Identification of a transport mechanism for NH₄⁺ in the symbiosome membrane of pea root nodules

Symbiosome membrane vesicles, facing bacteroid-side-out, were purified from pea (Pisum sativum L.) root nodules and used to study NH4+ transport across the membrane by recording vesicle uptake of the NH4+ analog [C-14]methylamine (MA).
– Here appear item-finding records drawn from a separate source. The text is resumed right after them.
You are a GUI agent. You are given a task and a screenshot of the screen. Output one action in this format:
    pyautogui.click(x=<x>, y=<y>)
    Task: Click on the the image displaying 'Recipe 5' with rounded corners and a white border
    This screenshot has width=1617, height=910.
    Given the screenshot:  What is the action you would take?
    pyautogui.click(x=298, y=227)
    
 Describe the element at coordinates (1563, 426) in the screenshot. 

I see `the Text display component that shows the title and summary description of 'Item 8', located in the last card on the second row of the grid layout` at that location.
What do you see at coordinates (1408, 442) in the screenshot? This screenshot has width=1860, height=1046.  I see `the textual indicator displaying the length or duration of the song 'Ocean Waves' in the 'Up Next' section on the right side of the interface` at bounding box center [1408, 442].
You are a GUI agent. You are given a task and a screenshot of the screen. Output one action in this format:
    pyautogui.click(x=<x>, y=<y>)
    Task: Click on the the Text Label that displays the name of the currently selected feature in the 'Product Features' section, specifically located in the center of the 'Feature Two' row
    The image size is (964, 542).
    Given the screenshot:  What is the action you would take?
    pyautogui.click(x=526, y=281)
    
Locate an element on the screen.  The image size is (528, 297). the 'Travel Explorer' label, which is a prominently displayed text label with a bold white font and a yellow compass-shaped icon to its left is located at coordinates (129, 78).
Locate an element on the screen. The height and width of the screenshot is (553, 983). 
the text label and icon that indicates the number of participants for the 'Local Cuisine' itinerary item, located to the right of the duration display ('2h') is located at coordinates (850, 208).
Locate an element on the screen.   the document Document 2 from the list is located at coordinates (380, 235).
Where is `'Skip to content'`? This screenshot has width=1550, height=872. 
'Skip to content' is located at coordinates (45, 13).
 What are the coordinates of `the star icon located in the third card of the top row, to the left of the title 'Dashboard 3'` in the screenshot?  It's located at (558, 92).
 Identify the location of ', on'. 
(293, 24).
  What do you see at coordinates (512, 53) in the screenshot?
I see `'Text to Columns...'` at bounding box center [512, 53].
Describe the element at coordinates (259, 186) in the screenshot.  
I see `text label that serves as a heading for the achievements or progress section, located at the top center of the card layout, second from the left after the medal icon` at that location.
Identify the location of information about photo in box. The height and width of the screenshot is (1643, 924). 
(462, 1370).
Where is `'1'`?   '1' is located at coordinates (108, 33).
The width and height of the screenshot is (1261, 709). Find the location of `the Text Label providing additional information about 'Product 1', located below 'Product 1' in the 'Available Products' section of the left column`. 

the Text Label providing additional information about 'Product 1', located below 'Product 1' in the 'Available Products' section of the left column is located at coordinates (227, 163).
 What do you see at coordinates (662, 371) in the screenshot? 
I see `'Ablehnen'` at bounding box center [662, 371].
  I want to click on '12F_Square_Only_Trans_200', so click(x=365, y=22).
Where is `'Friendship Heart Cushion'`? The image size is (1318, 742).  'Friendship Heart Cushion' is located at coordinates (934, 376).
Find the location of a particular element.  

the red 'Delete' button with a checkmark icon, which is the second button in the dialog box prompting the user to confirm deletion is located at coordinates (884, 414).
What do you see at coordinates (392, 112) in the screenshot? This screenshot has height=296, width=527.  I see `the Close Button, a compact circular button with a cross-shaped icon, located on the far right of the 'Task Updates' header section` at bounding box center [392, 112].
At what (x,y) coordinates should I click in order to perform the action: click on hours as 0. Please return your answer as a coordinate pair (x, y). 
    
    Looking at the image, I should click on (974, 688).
Membrane potentials (Delta psi) were imposed on the vesicles using K+ concentration gradients and valinomycin, and the size of the imposed Delta psi was determined by measuring vesicle uptake of [C-14]tetraphenylphosphonium.

Vesicle uptake of MA was driven by a negative Delta psi and was stimulated by a low extravesicular pH. Protonophore-induced collapse of the pH gradient indicated that uptake of MA was not related to the presence of a pH gradient. The MA-uptake mechanism appeared to have a large capacity for transport, and saturation was not observed at MA concentrations in the range of 25 mu M to 150 mM.

MA uptake could be inhibited by NH4+, which indicates that NH4+ and MA compete for the same uptake mechanism. The observed fluxes suggest that voltage-driven channels are operating in the wsymbiosome membrane and that these are capable of transporting NH4+ at high rates from the bacteroid side of the membrane to the plant cytosol.

The pH of the symbiosome space is likely to be involved in regulation of the flux.